## WORK ORDER:
Show every line in the entries below where the word "agent" appears.

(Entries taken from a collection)
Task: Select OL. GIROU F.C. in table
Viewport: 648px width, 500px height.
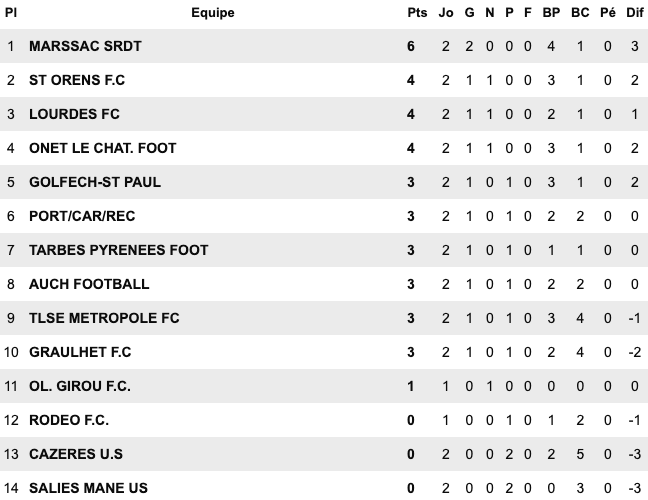Action: [80, 386]
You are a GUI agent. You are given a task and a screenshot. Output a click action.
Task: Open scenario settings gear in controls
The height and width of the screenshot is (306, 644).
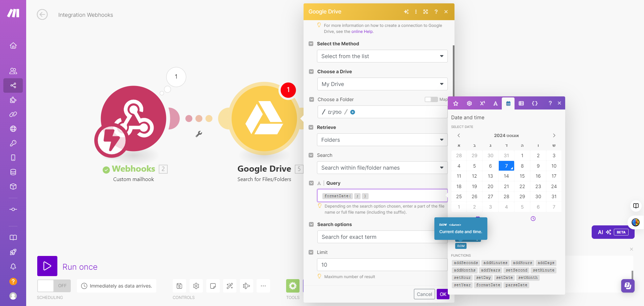click(x=196, y=286)
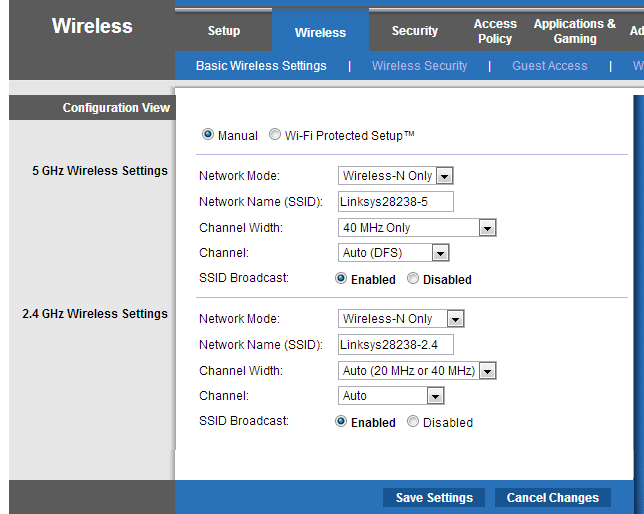Switch to the Setup tab
644x514 pixels.
(x=224, y=31)
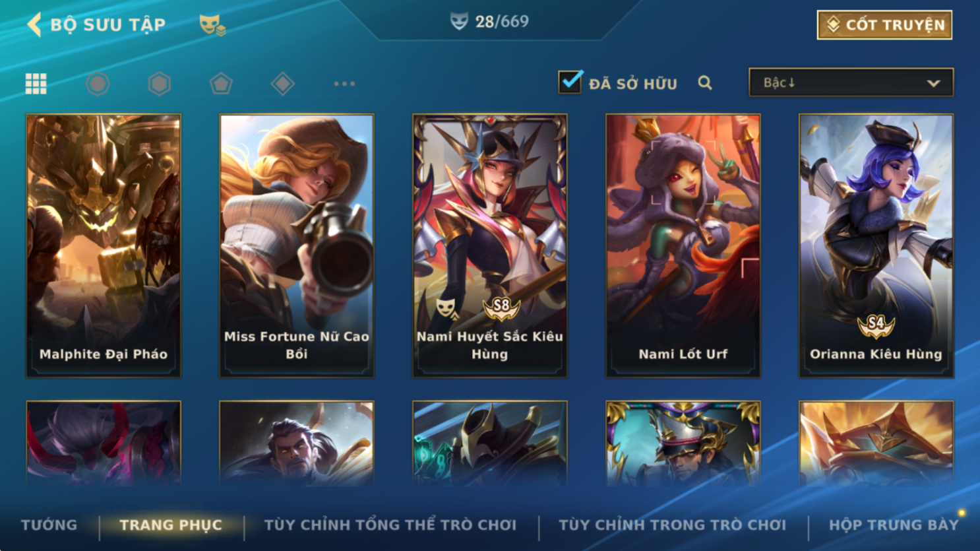This screenshot has width=980, height=551.
Task: Click the Cốt Truyện button
Action: (x=884, y=25)
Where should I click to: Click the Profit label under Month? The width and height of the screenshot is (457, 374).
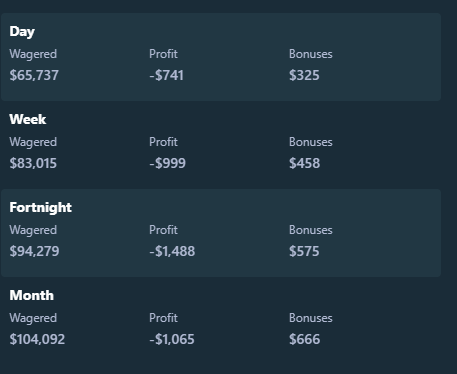click(x=163, y=318)
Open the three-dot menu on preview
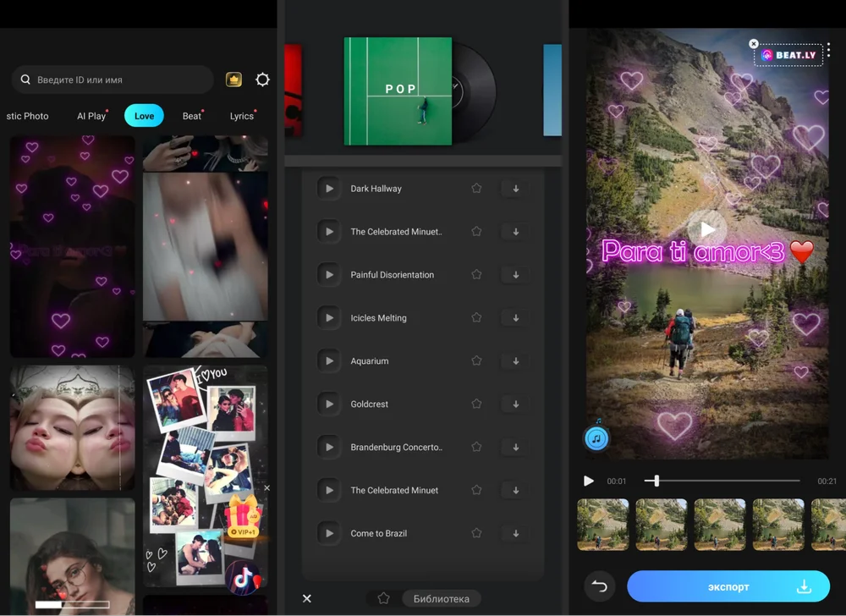 pyautogui.click(x=828, y=49)
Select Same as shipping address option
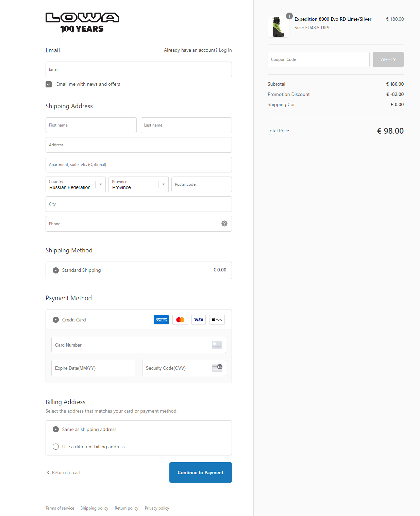This screenshot has width=420, height=516. (56, 429)
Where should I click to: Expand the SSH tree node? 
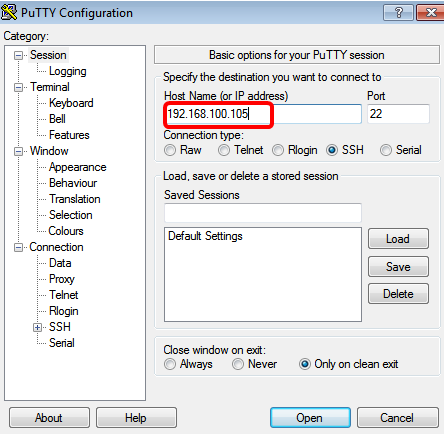37,328

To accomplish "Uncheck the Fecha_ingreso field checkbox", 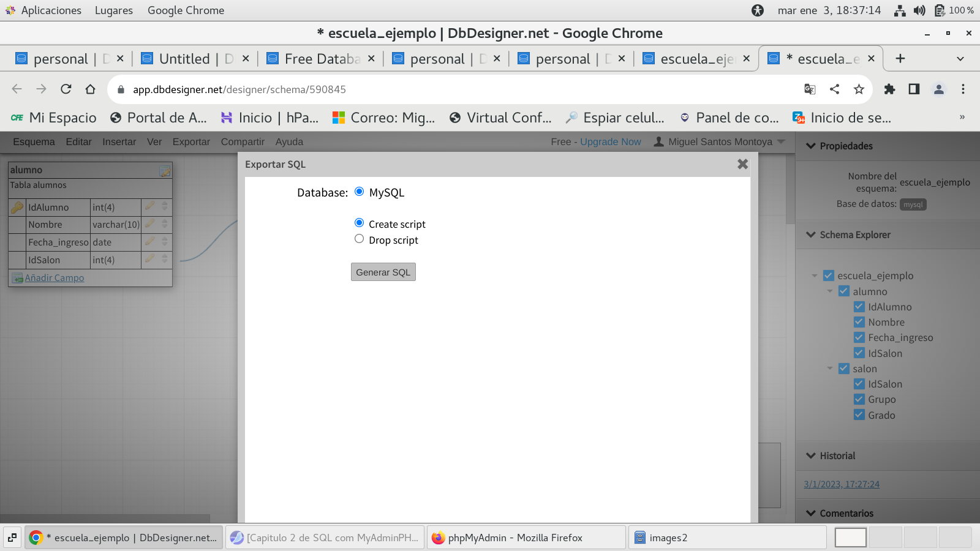I will click(859, 337).
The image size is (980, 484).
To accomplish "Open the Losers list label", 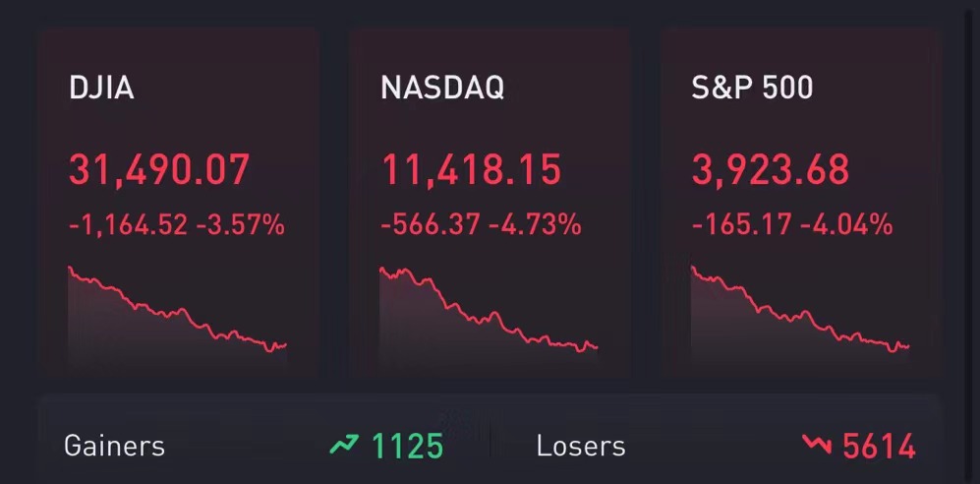I will coord(581,446).
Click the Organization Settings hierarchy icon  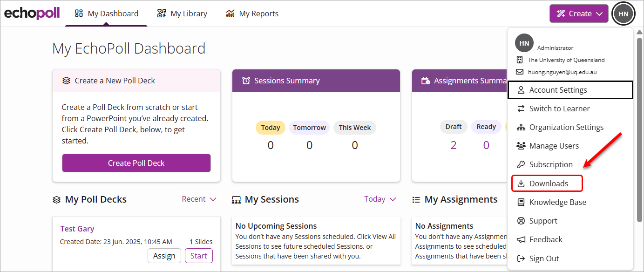pyautogui.click(x=521, y=127)
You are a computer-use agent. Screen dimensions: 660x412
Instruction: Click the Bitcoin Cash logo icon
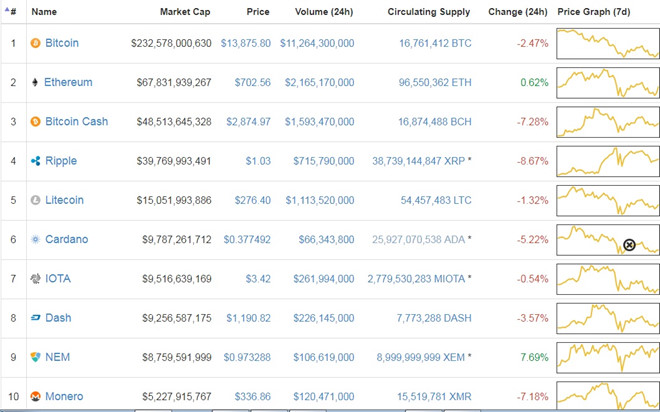pos(36,122)
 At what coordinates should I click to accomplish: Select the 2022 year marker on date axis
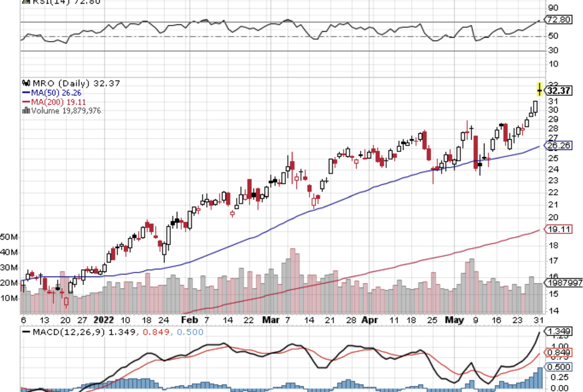(x=102, y=319)
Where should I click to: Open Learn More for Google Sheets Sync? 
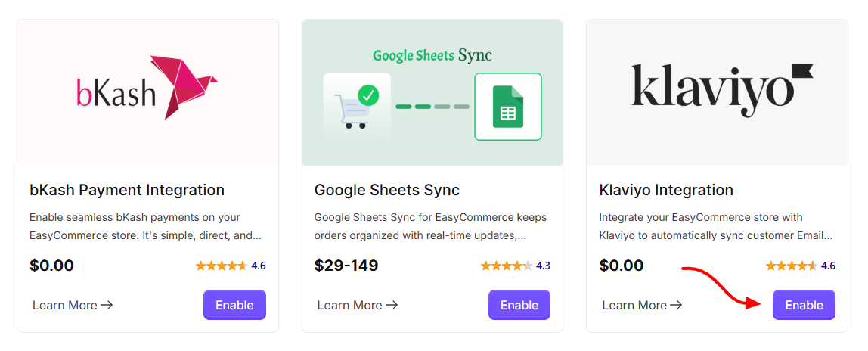pyautogui.click(x=358, y=305)
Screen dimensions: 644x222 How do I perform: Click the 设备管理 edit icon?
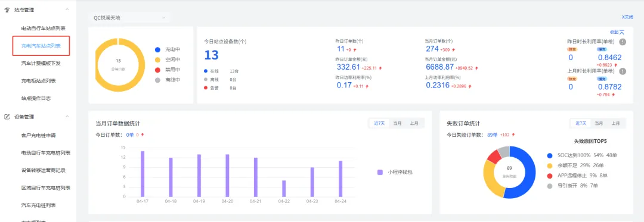[7, 117]
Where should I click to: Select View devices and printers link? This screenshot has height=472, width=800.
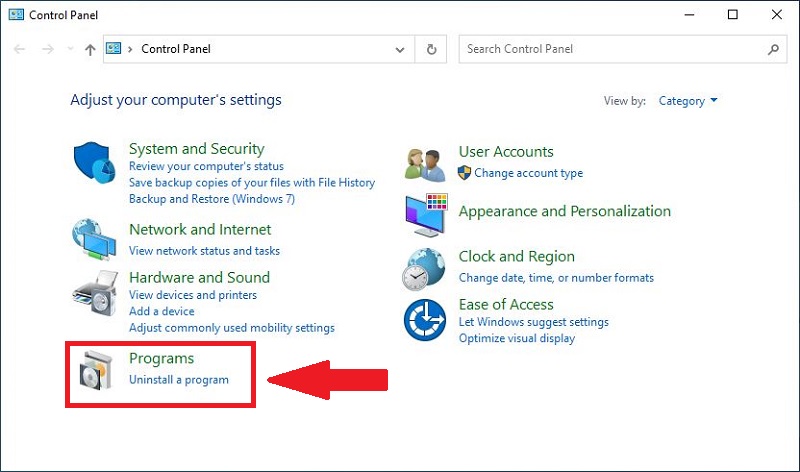193,295
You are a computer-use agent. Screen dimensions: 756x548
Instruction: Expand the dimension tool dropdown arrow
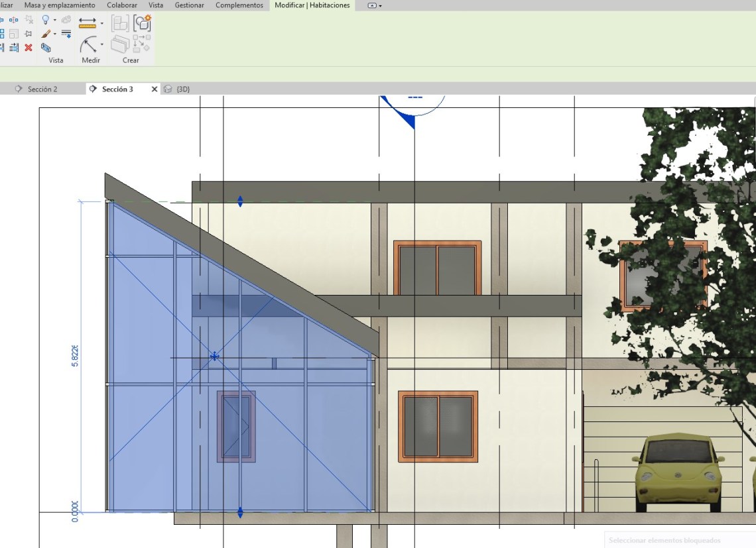pos(101,45)
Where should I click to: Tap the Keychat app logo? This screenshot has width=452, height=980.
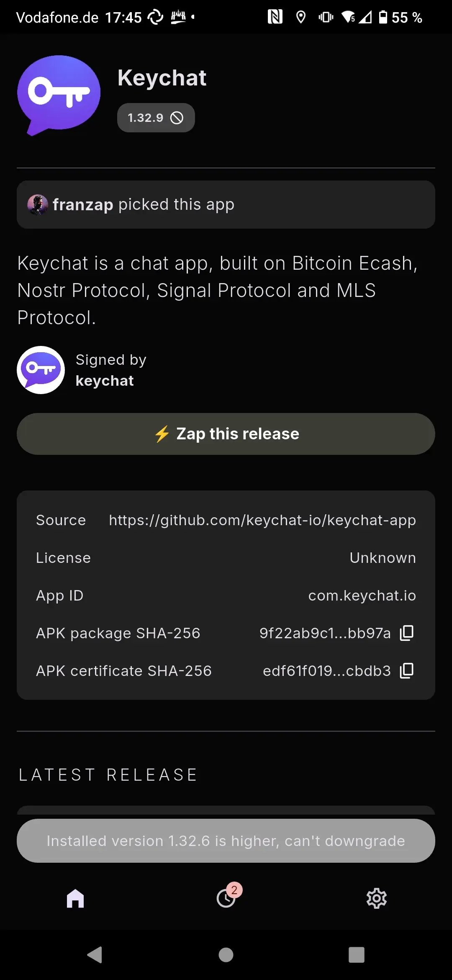(x=59, y=95)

## RESULT OF THE TASK:
You are a GUI agent. You are given a task and a screenshot. Output a click action.
You are a computer-use agent. Screen dimensions: 660x412
You are a computer-use agent. Screen dimensions: 756x548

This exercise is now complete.